--- Records for the task ---

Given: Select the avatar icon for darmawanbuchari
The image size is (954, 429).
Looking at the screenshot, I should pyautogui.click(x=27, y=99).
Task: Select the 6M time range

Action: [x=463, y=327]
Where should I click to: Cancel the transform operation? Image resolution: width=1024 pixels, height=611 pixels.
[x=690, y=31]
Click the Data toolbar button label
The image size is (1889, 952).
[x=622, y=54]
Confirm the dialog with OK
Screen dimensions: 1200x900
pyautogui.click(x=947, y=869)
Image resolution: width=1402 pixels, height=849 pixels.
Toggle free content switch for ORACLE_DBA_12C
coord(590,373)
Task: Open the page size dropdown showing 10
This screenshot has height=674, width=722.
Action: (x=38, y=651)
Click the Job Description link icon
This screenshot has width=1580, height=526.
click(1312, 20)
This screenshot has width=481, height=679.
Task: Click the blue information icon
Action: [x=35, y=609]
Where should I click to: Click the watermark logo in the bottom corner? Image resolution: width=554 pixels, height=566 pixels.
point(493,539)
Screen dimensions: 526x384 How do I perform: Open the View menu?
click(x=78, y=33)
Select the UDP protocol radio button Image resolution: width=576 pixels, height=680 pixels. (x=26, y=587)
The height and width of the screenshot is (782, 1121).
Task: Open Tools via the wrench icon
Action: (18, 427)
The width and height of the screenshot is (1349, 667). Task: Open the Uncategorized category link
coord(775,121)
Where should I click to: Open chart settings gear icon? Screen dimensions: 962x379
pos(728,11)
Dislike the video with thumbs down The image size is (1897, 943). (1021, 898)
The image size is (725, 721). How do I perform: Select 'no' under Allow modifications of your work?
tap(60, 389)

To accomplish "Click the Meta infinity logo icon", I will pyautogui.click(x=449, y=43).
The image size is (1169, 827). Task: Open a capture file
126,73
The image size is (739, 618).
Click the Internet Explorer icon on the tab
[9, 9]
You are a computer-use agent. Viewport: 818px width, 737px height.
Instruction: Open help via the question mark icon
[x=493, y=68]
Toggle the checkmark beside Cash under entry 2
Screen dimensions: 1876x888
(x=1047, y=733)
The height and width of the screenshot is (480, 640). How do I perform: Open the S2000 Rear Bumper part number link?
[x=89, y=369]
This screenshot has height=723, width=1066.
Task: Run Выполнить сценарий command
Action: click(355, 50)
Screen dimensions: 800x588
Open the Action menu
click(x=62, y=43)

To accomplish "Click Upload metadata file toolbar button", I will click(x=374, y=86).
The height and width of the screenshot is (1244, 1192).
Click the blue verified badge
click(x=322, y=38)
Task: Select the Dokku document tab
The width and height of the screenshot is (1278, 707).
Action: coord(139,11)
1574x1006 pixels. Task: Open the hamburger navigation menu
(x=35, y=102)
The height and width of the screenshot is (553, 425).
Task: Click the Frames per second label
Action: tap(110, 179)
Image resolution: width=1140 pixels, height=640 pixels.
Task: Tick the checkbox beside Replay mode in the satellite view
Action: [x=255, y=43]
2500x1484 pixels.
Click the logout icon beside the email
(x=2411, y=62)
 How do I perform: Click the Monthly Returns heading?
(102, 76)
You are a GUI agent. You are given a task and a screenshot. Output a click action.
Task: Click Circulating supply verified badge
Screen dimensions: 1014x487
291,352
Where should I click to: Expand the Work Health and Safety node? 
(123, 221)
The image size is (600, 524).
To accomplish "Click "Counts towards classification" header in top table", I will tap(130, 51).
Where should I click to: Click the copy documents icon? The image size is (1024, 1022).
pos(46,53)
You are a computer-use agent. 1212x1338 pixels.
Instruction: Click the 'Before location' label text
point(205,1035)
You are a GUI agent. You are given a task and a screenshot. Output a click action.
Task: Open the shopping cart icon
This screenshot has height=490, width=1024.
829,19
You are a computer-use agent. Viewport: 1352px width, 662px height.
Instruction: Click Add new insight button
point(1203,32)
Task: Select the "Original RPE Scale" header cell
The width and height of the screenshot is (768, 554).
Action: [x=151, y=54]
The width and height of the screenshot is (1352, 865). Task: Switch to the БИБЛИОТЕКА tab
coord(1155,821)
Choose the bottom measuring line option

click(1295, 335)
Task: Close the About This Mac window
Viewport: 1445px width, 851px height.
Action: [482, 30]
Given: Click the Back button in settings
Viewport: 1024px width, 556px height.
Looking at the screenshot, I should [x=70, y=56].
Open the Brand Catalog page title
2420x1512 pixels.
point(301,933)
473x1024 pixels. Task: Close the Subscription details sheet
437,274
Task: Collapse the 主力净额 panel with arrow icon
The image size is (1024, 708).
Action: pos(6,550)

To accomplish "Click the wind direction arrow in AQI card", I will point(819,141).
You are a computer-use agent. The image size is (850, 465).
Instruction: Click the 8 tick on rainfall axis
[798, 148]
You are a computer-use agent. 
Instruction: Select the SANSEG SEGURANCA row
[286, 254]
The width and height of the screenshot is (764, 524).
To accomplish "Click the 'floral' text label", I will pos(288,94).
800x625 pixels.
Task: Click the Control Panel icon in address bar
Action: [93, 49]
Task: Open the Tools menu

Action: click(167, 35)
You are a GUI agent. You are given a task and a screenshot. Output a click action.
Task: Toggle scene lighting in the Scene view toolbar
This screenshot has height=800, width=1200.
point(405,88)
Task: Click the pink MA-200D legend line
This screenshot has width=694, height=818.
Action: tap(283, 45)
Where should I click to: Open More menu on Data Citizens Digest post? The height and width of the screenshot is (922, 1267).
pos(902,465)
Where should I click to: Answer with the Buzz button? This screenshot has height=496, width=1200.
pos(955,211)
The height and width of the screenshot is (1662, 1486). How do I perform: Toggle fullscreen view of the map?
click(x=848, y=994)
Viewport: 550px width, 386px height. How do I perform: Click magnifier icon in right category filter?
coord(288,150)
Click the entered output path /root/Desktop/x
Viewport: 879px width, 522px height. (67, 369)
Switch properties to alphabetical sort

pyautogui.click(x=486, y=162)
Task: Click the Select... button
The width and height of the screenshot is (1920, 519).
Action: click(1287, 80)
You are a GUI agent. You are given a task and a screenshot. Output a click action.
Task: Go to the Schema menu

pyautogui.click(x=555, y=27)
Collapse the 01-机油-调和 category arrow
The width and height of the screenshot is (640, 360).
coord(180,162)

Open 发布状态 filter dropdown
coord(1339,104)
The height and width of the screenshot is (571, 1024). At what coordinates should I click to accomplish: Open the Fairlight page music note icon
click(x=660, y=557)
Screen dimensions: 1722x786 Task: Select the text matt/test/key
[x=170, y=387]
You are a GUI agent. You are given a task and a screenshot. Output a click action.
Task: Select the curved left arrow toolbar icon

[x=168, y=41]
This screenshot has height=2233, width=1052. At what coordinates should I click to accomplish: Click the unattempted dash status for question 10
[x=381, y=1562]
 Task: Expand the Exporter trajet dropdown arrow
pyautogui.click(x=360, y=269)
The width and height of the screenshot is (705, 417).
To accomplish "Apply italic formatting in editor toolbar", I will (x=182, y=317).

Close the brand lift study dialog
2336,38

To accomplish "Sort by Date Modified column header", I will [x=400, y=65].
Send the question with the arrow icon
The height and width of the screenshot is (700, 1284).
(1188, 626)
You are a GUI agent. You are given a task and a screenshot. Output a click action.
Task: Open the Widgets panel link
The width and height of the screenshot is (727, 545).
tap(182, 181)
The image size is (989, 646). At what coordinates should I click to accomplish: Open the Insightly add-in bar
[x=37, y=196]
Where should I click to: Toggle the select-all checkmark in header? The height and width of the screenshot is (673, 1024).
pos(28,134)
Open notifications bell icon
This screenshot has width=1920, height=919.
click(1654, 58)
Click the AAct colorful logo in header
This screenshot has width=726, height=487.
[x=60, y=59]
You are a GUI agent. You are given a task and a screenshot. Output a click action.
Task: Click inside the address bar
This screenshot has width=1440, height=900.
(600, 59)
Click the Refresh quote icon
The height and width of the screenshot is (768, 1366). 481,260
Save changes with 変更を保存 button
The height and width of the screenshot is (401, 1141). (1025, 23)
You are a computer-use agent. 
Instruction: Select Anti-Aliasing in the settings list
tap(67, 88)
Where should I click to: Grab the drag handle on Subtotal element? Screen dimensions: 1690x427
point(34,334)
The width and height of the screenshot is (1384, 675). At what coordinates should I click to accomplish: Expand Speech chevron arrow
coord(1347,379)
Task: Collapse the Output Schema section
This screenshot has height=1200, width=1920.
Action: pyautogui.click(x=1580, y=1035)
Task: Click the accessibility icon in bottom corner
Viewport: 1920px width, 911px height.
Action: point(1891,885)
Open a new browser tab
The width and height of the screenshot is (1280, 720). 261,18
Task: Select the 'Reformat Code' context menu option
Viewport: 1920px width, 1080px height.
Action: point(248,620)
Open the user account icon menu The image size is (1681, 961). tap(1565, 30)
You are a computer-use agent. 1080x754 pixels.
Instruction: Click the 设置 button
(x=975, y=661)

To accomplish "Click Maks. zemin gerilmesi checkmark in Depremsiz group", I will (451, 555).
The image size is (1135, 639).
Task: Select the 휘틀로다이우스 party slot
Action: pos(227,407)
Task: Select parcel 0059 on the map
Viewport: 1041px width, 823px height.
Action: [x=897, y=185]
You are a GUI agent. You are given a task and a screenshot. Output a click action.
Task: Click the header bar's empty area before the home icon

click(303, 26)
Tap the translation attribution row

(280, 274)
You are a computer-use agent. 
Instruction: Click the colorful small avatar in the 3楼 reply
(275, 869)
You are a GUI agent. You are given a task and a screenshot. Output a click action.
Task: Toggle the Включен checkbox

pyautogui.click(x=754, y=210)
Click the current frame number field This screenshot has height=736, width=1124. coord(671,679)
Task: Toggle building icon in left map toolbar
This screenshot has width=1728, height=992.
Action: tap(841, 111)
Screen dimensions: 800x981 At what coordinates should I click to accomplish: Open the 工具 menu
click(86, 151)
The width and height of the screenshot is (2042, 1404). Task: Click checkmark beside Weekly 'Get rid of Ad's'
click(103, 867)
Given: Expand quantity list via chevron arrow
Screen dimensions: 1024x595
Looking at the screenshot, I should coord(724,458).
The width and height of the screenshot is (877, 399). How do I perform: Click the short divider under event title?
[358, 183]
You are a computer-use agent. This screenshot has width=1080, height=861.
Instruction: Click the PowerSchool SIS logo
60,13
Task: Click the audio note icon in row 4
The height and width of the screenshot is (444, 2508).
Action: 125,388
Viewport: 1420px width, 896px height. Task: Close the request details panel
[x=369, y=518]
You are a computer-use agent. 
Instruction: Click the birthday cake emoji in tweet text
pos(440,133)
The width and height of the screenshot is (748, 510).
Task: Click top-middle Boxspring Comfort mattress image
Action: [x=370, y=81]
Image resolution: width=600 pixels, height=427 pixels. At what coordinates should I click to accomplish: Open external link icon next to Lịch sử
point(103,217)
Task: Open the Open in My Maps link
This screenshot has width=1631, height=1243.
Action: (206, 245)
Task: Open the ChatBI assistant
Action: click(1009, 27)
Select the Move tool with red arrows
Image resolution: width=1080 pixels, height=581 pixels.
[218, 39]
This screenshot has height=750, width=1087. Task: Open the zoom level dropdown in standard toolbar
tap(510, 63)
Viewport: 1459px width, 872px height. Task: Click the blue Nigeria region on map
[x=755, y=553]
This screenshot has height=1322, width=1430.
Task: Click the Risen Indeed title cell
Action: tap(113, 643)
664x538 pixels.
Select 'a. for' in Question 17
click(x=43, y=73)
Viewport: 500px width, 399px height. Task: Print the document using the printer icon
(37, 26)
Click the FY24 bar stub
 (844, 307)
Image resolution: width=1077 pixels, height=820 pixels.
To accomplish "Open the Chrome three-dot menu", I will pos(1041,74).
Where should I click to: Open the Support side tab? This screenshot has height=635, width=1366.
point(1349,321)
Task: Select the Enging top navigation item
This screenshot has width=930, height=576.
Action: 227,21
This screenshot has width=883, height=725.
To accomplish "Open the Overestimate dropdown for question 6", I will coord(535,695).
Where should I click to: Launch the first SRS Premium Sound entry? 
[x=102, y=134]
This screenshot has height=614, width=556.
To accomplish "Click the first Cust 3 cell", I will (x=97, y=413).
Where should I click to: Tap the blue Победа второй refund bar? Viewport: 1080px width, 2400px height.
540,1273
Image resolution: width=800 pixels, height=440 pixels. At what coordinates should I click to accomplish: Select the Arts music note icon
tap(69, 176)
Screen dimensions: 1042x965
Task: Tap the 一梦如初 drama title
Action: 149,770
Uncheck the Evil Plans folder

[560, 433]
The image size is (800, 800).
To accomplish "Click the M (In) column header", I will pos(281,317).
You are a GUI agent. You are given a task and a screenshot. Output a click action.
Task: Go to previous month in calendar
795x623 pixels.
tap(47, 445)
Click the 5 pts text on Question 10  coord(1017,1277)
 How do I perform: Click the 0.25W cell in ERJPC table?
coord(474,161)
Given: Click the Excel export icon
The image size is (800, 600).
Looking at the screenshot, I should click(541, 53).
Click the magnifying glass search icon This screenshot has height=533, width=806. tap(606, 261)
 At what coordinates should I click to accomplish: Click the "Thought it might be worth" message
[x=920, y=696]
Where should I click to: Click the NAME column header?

---

What lines above hold the word "computer"? List them all.

You are a computer-use agent. Viewport: 818px width, 737px height.
You are a computer-use agent. 1212x1338 pixels.
You are a computer-use agent. Viewport: 1352px width, 662px height.
You are a computer-use agent. The image size is (850, 465).
You are a computer-use agent. 
You are a computer-use agent. 
You are a computer-use agent. 1080x754 pixels.
You are a computer-use agent. 
You are a computer-use agent. This screenshot has width=1080, height=861.
You are a computer-use agent. 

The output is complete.